> Data entries:
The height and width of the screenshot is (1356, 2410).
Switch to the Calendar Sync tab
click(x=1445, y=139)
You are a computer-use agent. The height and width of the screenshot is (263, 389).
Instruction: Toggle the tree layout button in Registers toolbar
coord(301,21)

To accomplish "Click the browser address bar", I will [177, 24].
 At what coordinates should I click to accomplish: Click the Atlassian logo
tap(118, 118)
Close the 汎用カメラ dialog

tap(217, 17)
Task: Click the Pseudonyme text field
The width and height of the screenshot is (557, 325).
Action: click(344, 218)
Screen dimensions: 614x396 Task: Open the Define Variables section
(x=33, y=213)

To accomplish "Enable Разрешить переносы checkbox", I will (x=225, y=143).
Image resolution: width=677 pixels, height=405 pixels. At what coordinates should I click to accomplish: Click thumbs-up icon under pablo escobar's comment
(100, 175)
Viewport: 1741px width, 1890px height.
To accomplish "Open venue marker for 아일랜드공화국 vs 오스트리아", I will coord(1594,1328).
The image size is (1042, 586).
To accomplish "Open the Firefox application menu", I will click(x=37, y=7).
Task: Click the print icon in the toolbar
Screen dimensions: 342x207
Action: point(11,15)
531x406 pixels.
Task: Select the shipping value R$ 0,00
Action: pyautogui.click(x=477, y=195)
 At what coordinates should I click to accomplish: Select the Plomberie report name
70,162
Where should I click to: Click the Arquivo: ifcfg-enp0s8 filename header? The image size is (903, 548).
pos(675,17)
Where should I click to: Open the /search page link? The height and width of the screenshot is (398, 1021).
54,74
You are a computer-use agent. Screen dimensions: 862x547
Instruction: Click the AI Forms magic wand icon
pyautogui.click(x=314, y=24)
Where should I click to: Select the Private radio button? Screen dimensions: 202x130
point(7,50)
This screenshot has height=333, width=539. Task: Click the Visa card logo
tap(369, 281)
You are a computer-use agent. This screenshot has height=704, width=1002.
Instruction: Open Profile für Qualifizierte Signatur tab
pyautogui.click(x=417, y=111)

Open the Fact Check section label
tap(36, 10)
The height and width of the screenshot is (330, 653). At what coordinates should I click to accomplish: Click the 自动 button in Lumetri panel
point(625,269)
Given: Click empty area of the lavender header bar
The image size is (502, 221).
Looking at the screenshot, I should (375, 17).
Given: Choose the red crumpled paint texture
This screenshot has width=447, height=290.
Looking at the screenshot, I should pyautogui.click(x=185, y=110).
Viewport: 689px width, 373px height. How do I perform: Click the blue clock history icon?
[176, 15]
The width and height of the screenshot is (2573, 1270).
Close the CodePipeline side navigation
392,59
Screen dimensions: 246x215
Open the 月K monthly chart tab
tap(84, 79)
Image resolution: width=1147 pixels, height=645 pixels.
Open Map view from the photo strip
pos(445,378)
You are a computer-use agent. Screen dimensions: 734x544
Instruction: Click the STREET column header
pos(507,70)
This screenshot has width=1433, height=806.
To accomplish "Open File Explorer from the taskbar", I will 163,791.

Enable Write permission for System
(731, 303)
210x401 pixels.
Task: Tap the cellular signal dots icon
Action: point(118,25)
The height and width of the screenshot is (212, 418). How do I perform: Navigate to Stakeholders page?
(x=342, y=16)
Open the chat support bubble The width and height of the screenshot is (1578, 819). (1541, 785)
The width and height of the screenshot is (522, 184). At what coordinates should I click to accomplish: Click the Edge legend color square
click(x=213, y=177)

> Exercise:
In the items above, switch "computer-use agent" to "screen-navigation agent" wherever it occurs, and reproduce all of them with every other word unchanged.

> Complete output:
The height and width of the screenshot is (1356, 2410).
Switch to the Calendar Sync tab
click(x=1445, y=139)
You are a screen-navigation agent. The height and width of the screenshot is (263, 389).
Instruction: Toggle the tree layout button in Registers toolbar
coord(301,21)

To accomplish "Click the browser address bar", I will [177, 24].
 At what coordinates should I click to accomplish: Click the Atlassian logo
tap(118, 118)
Close the 汎用カメラ dialog

tap(217, 17)
Task: Click the Pseudonyme text field
The width and height of the screenshot is (557, 325).
Action: click(344, 218)
Screen dimensions: 614x396 Task: Open the Define Variables section
(x=33, y=213)

To accomplish "Enable Разрешить переносы checkbox", I will (x=225, y=143).
Image resolution: width=677 pixels, height=405 pixels. At what coordinates should I click to accomplish: Click thumbs-up icon under pablo escobar's comment
(100, 175)
Viewport: 1741px width, 1890px height.
To accomplish "Open venue marker for 아일랜드공화국 vs 오스트리아", I will coord(1594,1328).
The image size is (1042, 586).
To accomplish "Open the Firefox application menu", I will click(x=37, y=7).
Task: Click the print icon in the toolbar
Screen dimensions: 342x207
Action: point(11,15)
531x406 pixels.
Task: Select the shipping value R$ 0,00
Action: pyautogui.click(x=477, y=195)
 At what coordinates should I click to accomplish: Select the Plomberie report name
70,162
Where should I click to: Click the Arquivo: ifcfg-enp0s8 filename header? The image size is (903, 548).
pos(675,17)
Where should I click to: Open the /search page link? The height and width of the screenshot is (398, 1021).
54,74
You are a screen-navigation agent. Screen dimensions: 862x547
Instruction: Click the AI Forms magic wand icon
pyautogui.click(x=314, y=24)
Where should I click to: Select the Private radio button? Screen dimensions: 202x130
point(7,50)
This screenshot has height=333, width=539. Task: Click the Visa card logo
tap(369, 281)
You are a screen-navigation agent. This screenshot has height=704, width=1002.
Instruction: Open Profile für Qualifizierte Signatur tab
pyautogui.click(x=417, y=111)

Open the Fact Check section label
tap(36, 10)
The height and width of the screenshot is (330, 653). At what coordinates should I click to accomplish: Click the 自动 button in Lumetri panel
point(625,269)
Given: Click empty area of the lavender header bar
The image size is (502, 221).
Looking at the screenshot, I should (375, 17).
Given: Choose the red crumpled paint texture
This screenshot has width=447, height=290.
Looking at the screenshot, I should pyautogui.click(x=185, y=110).
Viewport: 689px width, 373px height. How do I perform: Click the blue clock history icon?
[176, 15]
The width and height of the screenshot is (2573, 1270).
Close the CodePipeline side navigation
392,59
Screen dimensions: 246x215
Open the 月K monthly chart tab
tap(84, 79)
Image resolution: width=1147 pixels, height=645 pixels.
Open Map view from the photo strip
pos(445,378)
You are a screen-navigation agent. Screen dimensions: 734x544
Instruction: Click the STREET column header
pos(507,70)
This screenshot has width=1433, height=806.
To accomplish "Open File Explorer from the taskbar", I will 163,791.

Enable Write permission for System
(731, 303)
210x401 pixels.
Task: Tap the cellular signal dots icon
Action: point(118,25)
The height and width of the screenshot is (212, 418). How do I perform: Navigate to Stakeholders page?
(x=342, y=16)
Open the chat support bubble The width and height of the screenshot is (1578, 819). (1541, 785)
The width and height of the screenshot is (522, 184). At what coordinates should I click to accomplish: Click the Edge legend color square
click(x=213, y=177)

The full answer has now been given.